YOUR OBJECTIVE: Below are some lines of data. Return all of them as they are.

* * *

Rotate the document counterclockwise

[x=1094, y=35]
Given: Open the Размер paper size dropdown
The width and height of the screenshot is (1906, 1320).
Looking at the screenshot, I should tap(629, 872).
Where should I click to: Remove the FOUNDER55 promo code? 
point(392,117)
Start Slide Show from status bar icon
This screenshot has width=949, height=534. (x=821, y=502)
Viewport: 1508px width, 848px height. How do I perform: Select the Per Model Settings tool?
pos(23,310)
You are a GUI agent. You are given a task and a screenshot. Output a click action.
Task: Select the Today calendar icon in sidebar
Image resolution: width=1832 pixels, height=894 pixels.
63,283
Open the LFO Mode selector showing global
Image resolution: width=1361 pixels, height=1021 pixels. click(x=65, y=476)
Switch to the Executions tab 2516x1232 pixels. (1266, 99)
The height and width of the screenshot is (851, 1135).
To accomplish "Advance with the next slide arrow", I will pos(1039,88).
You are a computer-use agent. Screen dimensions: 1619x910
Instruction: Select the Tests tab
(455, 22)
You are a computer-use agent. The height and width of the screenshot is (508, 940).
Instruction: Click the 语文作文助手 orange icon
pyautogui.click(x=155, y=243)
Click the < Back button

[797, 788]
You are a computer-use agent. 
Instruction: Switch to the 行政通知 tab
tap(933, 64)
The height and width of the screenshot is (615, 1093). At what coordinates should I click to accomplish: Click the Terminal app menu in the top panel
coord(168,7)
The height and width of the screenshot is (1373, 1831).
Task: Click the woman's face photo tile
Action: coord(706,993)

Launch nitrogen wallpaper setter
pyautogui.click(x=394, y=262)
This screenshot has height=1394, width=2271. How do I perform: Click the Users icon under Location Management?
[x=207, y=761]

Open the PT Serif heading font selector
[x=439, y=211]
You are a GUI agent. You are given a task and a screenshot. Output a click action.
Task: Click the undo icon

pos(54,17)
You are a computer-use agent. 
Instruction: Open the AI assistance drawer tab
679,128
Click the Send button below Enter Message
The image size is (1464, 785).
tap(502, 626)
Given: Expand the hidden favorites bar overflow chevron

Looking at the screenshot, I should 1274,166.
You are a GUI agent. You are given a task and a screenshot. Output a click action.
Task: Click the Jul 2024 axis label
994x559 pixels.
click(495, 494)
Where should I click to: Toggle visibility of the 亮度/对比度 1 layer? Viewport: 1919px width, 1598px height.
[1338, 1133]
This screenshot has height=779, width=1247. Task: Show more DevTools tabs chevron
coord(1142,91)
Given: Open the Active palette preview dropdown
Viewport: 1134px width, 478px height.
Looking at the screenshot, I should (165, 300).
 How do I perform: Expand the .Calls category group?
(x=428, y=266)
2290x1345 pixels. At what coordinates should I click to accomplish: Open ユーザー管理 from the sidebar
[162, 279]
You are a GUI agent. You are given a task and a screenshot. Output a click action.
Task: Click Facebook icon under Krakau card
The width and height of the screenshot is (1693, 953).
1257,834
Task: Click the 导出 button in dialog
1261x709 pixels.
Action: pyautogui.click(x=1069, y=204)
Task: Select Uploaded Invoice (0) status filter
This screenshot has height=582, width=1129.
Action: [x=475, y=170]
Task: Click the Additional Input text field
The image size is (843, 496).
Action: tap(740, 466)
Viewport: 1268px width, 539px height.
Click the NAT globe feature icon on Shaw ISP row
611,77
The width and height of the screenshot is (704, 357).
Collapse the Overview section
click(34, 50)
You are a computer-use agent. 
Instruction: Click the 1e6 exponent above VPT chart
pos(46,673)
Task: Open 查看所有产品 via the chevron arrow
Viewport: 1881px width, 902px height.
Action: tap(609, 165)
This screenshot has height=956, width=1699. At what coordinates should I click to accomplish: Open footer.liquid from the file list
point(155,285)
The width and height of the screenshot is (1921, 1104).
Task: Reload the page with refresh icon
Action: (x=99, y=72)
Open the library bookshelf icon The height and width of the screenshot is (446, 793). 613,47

* * *

REPLY TO THE EXERCISE:
Rotate the document counterclockwise

[x=1094, y=35]
Given: Open the Размер paper size dropdown
The width and height of the screenshot is (1906, 1320).
Looking at the screenshot, I should tap(629, 872).
Where should I click to: Remove the FOUNDER55 promo code? 
point(392,117)
Start Slide Show from status bar icon
This screenshot has width=949, height=534. (x=821, y=502)
Viewport: 1508px width, 848px height. How do I perform: Select the Per Model Settings tool?
pos(23,310)
You are a GUI agent. You are given a task and a screenshot. Output a click action.
Task: Select the Today calendar icon in sidebar
Image resolution: width=1832 pixels, height=894 pixels.
63,283
Open the LFO Mode selector showing global
Image resolution: width=1361 pixels, height=1021 pixels. click(x=65, y=476)
Switch to the Executions tab 2516x1232 pixels. (1266, 99)
The height and width of the screenshot is (851, 1135).
To accomplish "Advance with the next slide arrow", I will pos(1039,88).
You are a computer-use agent. Screen dimensions: 1619x910
Instruction: Select the Tests tab
(455, 22)
You are a computer-use agent. The height and width of the screenshot is (508, 940).
Instruction: Click the 语文作文助手 orange icon
pyautogui.click(x=155, y=243)
Click the < Back button

[797, 788]
You are a computer-use agent. 
Instruction: Switch to the 行政通知 tab
tap(933, 64)
The height and width of the screenshot is (615, 1093). At what coordinates should I click to accomplish: Click the Terminal app menu in the top panel
coord(168,7)
The height and width of the screenshot is (1373, 1831).
Task: Click the woman's face photo tile
Action: coord(706,993)

Launch nitrogen wallpaper setter
pyautogui.click(x=394, y=262)
This screenshot has height=1394, width=2271. How do I perform: Click the Users icon under Location Management?
[x=207, y=761]

Open the PT Serif heading font selector
[x=439, y=211]
You are a GUI agent. You are given a task and a screenshot. Output a click action.
Task: Click the undo icon

pos(54,17)
You are a computer-use agent. 
Instruction: Open the AI assistance drawer tab
679,128
Click the Send button below Enter Message
The image size is (1464, 785).
tap(502, 626)
Given: Expand the hidden favorites bar overflow chevron

Looking at the screenshot, I should 1274,166.
You are a GUI agent. You are given a task and a screenshot. Output a click action.
Task: Click the Jul 2024 axis label
994x559 pixels.
click(495, 494)
Where should I click to: Toggle visibility of the 亮度/对比度 1 layer? Viewport: 1919px width, 1598px height.
[1338, 1133]
This screenshot has height=779, width=1247. Task: Show more DevTools tabs chevron
coord(1142,91)
Given: Open the Active palette preview dropdown
Viewport: 1134px width, 478px height.
Looking at the screenshot, I should (165, 300).
 How do I perform: Expand the .Calls category group?
(x=428, y=266)
2290x1345 pixels. At what coordinates should I click to accomplish: Open ユーザー管理 from the sidebar
[162, 279]
You are a GUI agent. You are given a task and a screenshot. Output a click action.
Task: Click Facebook icon under Krakau card
The width and height of the screenshot is (1693, 953).
1257,834
Task: Click the 导出 button in dialog
1261x709 pixels.
Action: pyautogui.click(x=1069, y=204)
Task: Select Uploaded Invoice (0) status filter
This screenshot has height=582, width=1129.
Action: [x=475, y=170]
Task: Click the Additional Input text field
The image size is (843, 496).
Action: tap(740, 466)
Viewport: 1268px width, 539px height.
Click the NAT globe feature icon on Shaw ISP row
611,77
The width and height of the screenshot is (704, 357).
Collapse the Overview section
click(34, 50)
You are a computer-use agent. 
Instruction: Click the 1e6 exponent above VPT chart
pos(46,673)
Task: Open 查看所有产品 via the chevron arrow
Viewport: 1881px width, 902px height.
Action: tap(609, 165)
This screenshot has height=956, width=1699. At what coordinates should I click to accomplish: Open footer.liquid from the file list
point(155,285)
The width and height of the screenshot is (1921, 1104).
Task: Reload the page with refresh icon
Action: (x=99, y=72)
Open the library bookshelf icon The height and width of the screenshot is (446, 793). 613,47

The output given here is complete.